Reptilians brain shows advancement in size and proportions over that of amphibians because of complete terrestrial mode of life. Telencephalon increases to become the largest region of brain. Two long olfactory lobes are connected to cerebral hemispheres which are larger than in amphibians because of greater thickness and enlargement of corpora striata. A fine vomeronasal nerve from the organ of Jacobson goes to the olfactory bulbs. Parapineal body, more often called the parietal eye, is still found in Sphenodon and some modern lizards, but is vestigial or absent in other reptiles. A pair of auditory lobes are found posterior to optic lobes which are not hollow. The III ventricle is reduced to a narrow cerebral aqueduct. Cerebellum is somewhat pear-shaped and larger than in amphibians.

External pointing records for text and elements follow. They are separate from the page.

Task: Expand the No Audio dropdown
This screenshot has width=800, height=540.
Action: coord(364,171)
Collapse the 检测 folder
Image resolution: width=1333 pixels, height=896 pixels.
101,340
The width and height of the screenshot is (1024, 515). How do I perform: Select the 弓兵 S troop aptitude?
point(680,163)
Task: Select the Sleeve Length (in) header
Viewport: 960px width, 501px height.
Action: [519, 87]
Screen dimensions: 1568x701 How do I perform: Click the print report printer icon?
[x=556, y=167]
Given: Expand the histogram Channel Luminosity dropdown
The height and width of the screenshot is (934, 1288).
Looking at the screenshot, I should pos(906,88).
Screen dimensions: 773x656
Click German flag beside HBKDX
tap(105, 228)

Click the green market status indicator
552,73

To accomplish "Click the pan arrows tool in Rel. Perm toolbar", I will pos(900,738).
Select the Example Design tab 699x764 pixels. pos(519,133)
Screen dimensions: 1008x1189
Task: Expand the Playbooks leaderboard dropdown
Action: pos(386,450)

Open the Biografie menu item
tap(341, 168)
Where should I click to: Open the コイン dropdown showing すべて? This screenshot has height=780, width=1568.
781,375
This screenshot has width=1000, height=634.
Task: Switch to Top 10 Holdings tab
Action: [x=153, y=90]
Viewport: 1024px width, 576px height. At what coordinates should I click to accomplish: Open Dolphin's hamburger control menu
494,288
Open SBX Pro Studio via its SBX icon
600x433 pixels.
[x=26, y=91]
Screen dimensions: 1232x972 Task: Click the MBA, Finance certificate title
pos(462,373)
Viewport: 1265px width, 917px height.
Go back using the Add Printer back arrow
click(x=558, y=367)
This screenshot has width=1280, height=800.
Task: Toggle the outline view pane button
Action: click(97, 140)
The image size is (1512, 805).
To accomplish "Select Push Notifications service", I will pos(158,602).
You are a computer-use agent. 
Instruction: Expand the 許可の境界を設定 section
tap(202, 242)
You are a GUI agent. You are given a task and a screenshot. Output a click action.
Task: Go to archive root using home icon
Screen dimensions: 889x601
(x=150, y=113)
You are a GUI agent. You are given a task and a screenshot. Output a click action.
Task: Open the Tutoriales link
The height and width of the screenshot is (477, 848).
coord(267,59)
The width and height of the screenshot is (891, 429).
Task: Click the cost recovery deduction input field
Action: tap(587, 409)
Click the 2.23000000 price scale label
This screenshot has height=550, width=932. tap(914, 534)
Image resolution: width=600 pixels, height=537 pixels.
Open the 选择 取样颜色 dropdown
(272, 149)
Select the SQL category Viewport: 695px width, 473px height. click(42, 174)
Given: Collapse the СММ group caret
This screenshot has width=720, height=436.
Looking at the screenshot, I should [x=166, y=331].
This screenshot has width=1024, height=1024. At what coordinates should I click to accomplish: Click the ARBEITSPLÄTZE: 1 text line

Avian brain is proportionately larger than that of a reptile, and is short and broad. Olfactory lobes are small due to poor sense of smell. Two cerebral hemispheres are larger, smooth and project posteriorly over the diencephalon to meet the cerebellum. Pallium is thin but corpus striatum is greatly enlarged making lateral ventricle small and vertical. Third ventricle is also narrow due to great development of thalami. Optic lobes on mid-brain are conspicuously developed in correlation with keen sight, but they are somewhat laterally displaced. The cerebellum is greatly enlarged with several superficial folds (flocculi) due to many activities involving muscular coordination and equilibrium such as flight and perching.
Parts of vertebrates brain in linear arrangement become progressively enlarged from fishes onwards until they reach their peak in mammals. Brain is proportionately larger than in other vertebrates. Cerebral hemispheres of Prototheria are smaller and smooth, like those of reptiles. They are larger but smooth in Metatheria. In most higher mammals (Eutheria), cerebral hemispheres become greatly enlarged and divided into lobes, with thick cerebral cortex of gray matter. In mammals such as rabbit, the surface of cerebral hemispheres is relatively smooth with few fissures. In others, such as man and sheep, surface is immensely convoluted with a number of elevations (gyri) separated by furrows (sulci). This folding increases the surface cortex or gray matter containing nerve cells, resulting in greater intelligence without adding to the size of brain. The two hemispheres are joined internally by a transverse band of fibres, the corpus callosum, not found in other vertebrates or even in Prototheria and Matatheria. Olfactory lobes are relatively small but clearly defined and covered by the hemispheres. Diencephalon and midbrain are also completely covered by the cerebral hemispheres. Characteristic of mammals are 4 almost solid optic lobes, called corpora quadrigemina, on the roof of midbrain. The III ventricle or iter of midbrain is a laterally compressed vertical passage, called cerebral aqueduct. Cerebellum is also large, conspicuously folded and may overlie both midbrain and medulla. Usual folds are a median vermis, two lateral flocculi and their mushroom – like projections, the paraflocculi. The other chief topographical features of mammalian hindbrain include the pyramids carrying voluntary motor impulses from higher centres, the pons varoli with crossing or decussating fibres connecting opposite sides of cerebrum and cerebellum, and the trapezoid body of transverse fibres relaying impulses for sound. Hindbrain contains centres for the regulation of digestion, respiration and circulation.